> [Extract provided]:

• China’s struggle with Covid-19 has dominated commodities markets over the past month
  • RBC says a fresh injection of credit-backed stimulus will be supportive of mining stocks
  • Lab provider ALS reports 42% lift in underlying NPAT, driven by mining samples


Chinese demand has overtaken the crisis in Ukraine as the dominant theme in metals markets over the past few weeks as Covid lockdowns have done a number on its economic growth plans.

It has seen turbulence hit previously soaring mining stocks as prices for commodities like iron ore and base metals have softened at the same time as Russia’s invasion has kept energy prices for oil, gas and coal stubbornly high.

Now China is fighting back against both the threat of recession and the narrative.

Chinese state news agency Xinhua has accused the western media (us included, we guess) of fallacies in its reporting “hyping up China’s suffering from a loss in foreign investment and supposed economic stagnation”.

“The ultimate goal of these bizarre claims is to discredit China’s economy and its dynamic zero-COVID policy.

“None have a leg to stand on.”

Bizarre, they say, despite China’s own economic data pointing to a slowdown wrought by its Covid Zero policies.

> [Exercise instructions]:
A – Write out the passage of the article on China and metals markets that starts with the words "Chinese demand has" and ends after "dynamic zero-COVID policy.".
B – Continue the article on China's Covid slowdown and metals markets from the point where it stops.
You can ignore the lines that come after this article.

> [Information provided]:
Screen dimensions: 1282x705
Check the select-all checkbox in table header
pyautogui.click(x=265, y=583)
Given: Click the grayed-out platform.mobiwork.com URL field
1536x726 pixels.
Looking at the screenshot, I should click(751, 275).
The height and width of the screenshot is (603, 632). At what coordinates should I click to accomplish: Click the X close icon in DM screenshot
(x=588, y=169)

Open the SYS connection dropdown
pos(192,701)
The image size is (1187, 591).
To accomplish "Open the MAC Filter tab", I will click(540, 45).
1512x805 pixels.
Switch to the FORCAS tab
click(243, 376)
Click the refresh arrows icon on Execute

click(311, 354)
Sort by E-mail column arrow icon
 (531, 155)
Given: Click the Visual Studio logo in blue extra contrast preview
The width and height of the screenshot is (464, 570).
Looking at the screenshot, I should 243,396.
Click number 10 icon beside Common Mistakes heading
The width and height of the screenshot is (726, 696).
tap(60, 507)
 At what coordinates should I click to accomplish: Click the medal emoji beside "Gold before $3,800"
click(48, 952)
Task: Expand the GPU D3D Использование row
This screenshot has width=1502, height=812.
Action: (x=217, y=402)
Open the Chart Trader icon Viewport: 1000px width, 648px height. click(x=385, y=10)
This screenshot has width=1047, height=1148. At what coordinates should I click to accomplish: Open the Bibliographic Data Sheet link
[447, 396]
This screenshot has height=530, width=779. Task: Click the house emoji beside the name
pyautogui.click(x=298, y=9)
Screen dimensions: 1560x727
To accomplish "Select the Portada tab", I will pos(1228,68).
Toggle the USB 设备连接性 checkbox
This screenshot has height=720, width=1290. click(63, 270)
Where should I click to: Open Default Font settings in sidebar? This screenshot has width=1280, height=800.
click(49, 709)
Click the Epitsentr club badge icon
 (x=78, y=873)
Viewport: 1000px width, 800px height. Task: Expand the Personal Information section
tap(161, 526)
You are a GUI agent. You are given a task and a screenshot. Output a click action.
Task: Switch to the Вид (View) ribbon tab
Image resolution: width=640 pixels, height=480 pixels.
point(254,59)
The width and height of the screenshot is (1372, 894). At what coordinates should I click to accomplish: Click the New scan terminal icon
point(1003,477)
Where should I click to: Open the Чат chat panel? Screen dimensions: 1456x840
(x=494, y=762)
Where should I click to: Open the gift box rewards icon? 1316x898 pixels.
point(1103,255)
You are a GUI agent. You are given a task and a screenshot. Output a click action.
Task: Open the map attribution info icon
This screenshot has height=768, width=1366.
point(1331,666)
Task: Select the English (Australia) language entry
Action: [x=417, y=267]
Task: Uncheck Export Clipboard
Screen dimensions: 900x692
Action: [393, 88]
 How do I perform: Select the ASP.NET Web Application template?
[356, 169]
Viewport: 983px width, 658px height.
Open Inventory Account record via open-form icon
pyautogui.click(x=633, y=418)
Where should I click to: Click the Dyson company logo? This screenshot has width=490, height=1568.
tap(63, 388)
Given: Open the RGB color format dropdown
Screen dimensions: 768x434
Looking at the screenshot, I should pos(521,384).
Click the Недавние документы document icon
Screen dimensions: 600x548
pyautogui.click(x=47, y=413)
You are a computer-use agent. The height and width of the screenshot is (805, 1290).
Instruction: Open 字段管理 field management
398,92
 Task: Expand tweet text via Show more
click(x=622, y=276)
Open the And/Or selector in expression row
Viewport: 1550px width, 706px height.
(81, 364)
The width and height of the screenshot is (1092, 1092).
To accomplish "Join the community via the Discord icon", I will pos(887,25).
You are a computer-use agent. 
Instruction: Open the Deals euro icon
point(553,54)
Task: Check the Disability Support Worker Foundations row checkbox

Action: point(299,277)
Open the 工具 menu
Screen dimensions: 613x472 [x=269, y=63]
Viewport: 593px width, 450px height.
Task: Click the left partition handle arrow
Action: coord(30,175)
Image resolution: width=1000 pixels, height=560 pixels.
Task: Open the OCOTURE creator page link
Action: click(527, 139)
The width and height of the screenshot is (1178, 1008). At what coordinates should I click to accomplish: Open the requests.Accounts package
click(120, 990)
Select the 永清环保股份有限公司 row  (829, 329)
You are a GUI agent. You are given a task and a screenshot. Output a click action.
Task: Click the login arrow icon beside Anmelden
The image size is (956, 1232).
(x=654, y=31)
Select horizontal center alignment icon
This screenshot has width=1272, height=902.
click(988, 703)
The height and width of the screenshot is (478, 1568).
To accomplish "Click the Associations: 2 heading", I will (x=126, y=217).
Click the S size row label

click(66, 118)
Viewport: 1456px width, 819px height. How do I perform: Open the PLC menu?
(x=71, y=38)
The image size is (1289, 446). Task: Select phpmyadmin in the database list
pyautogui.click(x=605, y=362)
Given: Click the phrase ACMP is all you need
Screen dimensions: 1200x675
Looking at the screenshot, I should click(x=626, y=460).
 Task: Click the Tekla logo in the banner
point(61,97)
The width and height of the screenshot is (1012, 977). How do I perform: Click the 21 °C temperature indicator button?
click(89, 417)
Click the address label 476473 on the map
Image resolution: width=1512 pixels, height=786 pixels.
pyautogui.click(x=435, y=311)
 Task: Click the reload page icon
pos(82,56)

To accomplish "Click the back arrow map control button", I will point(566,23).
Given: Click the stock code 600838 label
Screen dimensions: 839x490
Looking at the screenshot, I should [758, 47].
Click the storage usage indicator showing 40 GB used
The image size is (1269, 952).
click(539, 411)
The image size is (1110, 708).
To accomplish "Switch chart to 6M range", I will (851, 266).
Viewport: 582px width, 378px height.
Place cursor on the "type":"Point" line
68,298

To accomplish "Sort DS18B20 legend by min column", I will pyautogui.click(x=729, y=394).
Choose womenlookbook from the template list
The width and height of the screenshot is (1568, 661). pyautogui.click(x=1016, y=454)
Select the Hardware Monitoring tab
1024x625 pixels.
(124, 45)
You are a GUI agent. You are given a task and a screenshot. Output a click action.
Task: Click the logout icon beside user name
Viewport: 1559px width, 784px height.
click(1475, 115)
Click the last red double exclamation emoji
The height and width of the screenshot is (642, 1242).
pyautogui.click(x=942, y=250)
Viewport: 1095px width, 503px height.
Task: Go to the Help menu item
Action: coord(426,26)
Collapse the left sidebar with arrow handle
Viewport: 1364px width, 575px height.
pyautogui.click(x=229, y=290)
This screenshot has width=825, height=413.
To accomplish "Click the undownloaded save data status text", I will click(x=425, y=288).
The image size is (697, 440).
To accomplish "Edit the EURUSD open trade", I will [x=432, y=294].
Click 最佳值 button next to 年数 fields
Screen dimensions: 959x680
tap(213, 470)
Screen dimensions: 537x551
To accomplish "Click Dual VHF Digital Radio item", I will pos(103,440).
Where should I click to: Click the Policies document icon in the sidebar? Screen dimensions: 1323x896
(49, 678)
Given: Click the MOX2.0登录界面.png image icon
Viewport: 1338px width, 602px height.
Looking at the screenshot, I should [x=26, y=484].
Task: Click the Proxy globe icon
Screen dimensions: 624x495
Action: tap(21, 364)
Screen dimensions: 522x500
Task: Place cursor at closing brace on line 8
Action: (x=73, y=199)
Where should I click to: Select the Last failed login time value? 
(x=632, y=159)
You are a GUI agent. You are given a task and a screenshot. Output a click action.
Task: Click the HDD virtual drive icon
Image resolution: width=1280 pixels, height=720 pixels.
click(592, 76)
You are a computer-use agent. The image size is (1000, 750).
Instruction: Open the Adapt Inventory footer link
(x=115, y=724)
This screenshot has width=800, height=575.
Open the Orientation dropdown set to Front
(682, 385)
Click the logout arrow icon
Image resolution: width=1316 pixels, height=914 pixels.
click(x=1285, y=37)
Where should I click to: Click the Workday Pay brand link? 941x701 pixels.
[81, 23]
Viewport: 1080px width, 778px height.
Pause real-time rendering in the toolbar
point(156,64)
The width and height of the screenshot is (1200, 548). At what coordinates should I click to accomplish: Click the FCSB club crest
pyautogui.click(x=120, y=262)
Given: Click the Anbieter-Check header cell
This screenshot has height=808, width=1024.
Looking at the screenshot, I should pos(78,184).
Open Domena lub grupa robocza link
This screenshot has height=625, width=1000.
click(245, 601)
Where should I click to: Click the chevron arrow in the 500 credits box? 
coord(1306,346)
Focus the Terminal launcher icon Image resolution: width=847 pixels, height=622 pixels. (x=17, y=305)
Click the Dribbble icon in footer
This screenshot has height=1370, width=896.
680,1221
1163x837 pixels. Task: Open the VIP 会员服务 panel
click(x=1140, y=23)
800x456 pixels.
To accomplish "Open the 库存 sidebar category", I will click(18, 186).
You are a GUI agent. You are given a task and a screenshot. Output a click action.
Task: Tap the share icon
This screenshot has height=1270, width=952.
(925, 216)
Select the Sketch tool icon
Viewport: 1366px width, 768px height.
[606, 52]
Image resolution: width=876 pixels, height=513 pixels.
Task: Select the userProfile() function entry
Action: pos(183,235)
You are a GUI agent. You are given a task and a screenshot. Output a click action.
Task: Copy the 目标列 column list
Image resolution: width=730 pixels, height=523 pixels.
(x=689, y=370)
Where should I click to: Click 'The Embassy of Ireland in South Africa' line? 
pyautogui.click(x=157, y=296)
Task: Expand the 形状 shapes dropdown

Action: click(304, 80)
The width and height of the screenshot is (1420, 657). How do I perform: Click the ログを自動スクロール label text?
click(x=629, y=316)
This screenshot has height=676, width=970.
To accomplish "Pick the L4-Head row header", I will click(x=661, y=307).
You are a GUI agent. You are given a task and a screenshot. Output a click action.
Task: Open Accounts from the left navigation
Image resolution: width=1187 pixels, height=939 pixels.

> [Exercise results]:
A –
Chinese demand has overtaken the crisis in Ukraine as the dominant theme in metals markets over the past few weeks as Covid lockdowns have done a number on its economic growth plans.

It has seen turbulence hit previously soaring mining stocks as prices for commodities like iron ore and base metals have softened at the same time as Russia’s invasion has kept energy prices for oil, gas and coal stubbornly high.

Now China is fighting back against both the threat of recession and the narrative.

Chinese state news agency Xinhua has accused the western media (us included, we guess) of fallacies in its reporting “hyping up China’s suffering from a loss in foreign investment and supposed economic stagnation”.

“The ultimate goal of these bizarre claims is to discredit China’s economy and its dynamic zero-COVID policy.

B –
That came out on Monday, just one day later the State Council led by Premier Li Keqiang came out with a series of 33 measures across six aspects designed to help boost the local market and maintain employment, including a broad range of tax relief and credit injections.

They include the issuance of 300 billion Yuan of railway construction bonds along with support for a new round of rural road construction and renovation. That is all supportive for metals, especially steel and iron ore which derive the bulk of their downstream demand from property and infrastructure construction.

Beijing is also pledging to start a number of new hydropower and coal-fired power projects this year.

“For China, development is the basis and key for resolving all problems. We must efficiently coordinate COVID response with economic and social development and better use the experience we gained in the past two years,” Li Keqiang said in a statement.

“Policy support must be beefed up, and policy measures should be swiftly rolled out wherever needed, to keep major economic indicators within the appropriate range and ensure stable overall economic performance.”


This is all positive for Aussie miners

At least that’s the view of RBC Capital Markets and its Australian mining analyst Kaan Peker.

All up, he said, the measures including 1.88 trillion Yuan in credit support for small and struggling firms add up to 2.1t Yuan in support. It is not the major stimulus of years gone by (just 2% of GDP compared to 13% in 2020, 17% in 2016 and 20% post GFC in 2009) but could be ramped up as the economy reopens.

“We continue to believe that the policy stance is shifting to be more supportive,” Peker said. “However, the announcements so far are still consistent with smaller stimulus than in past downturns (2016, 2020, 2009).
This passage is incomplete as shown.